I guess I don't know how the Grandparent dynamic should work. I only know what I have experienced in my own life. When I was very young, I lost my Grandfather on my Mom's side and my Grandmother on my Dad's side. Due to the loss of my Grandfather, my Grandmother moved in with my family. She had an in-law apartment that was part of the house I grew up in. My Grandfather on my Dad's side was ill most of my life. My parents spent their time with my sister and I. They rarely got a babysitter. If they did need a babysitter, my Grandmother was there. In my life, there was no such thing as going to Grandma's for the day, night or weekend. My husband has shred with me his Grandparent experiences. It seems as though he went to his Grandparents houses quite often, quite possibly even every weekend. I am not sure why. His parents were young parents, maybe they needed that time to themselves or for a break from kids? I honestly don't know. I am not sure Paul knows either. He does know that he spent a lot of time with them.

I had my son at 34. I had done all I felt I needed to do in my 20's and early 30's before I had a child (which is partially why I waited until my 30's to become a Mother). Now is my time to be a Mother and being a Mother is what I am doing. I also work full time. I am out of the house 12 hours a day, so when I arrive home, I like to spend time with my child and my husband, same goes for weekends. I value the time I get with my child. When both our parents were raising their children, times were much different. Fathers worked and supplied income for the home, Mothers took care of the children and the home. Not only is society much different now, but so is the family dynamic, especially for us.

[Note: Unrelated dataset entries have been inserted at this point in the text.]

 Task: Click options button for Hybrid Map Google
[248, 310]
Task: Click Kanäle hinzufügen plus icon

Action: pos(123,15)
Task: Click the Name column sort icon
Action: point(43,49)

I am the parent working full time to provide income. I also come home and I am a Mother until I leave the next morning for work again. This is a decision I made based on the fact that this is what's best for my family. If I don't offer my son to come to your house, don't be upset with me, just know that I am spending as much time with my son and husband as I can. It's not anything personal against anyone else. I don't take advantage of life, I live each day as if I may not have another day. So pardon me if I am not doing this the way anyone else wants it done. This is MY life and I will live it as I wish.